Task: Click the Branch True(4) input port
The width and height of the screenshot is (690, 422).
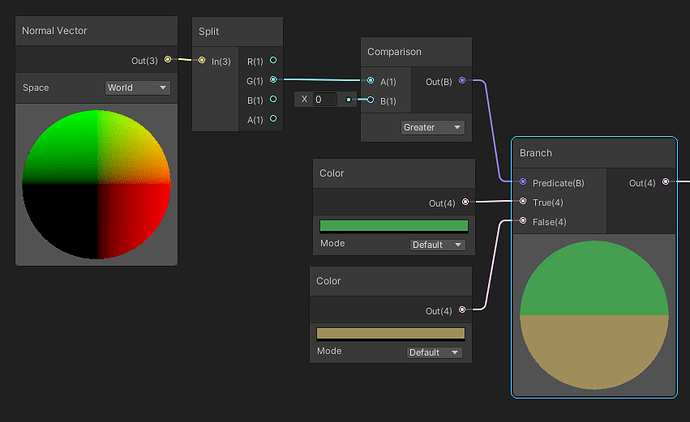Action: (522, 202)
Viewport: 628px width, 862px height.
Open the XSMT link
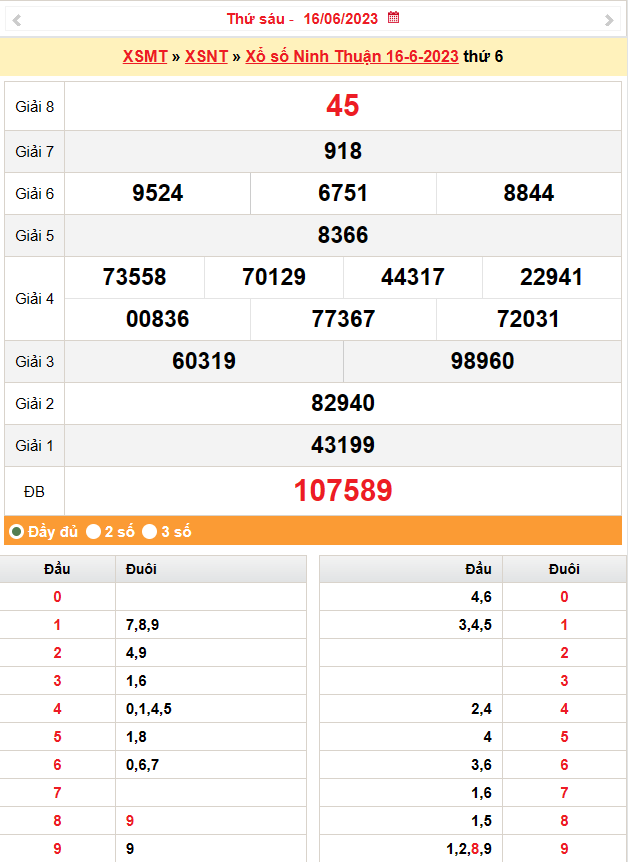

= = =

Task prompt
Please reproduce each entry above word for word and keep the pictures out of the copy.

Written solution
Task: Click the Branch True(4) input port
The width and height of the screenshot is (690, 422).
Action: (522, 202)
Viewport: 628px width, 862px height.
Open the XSMT link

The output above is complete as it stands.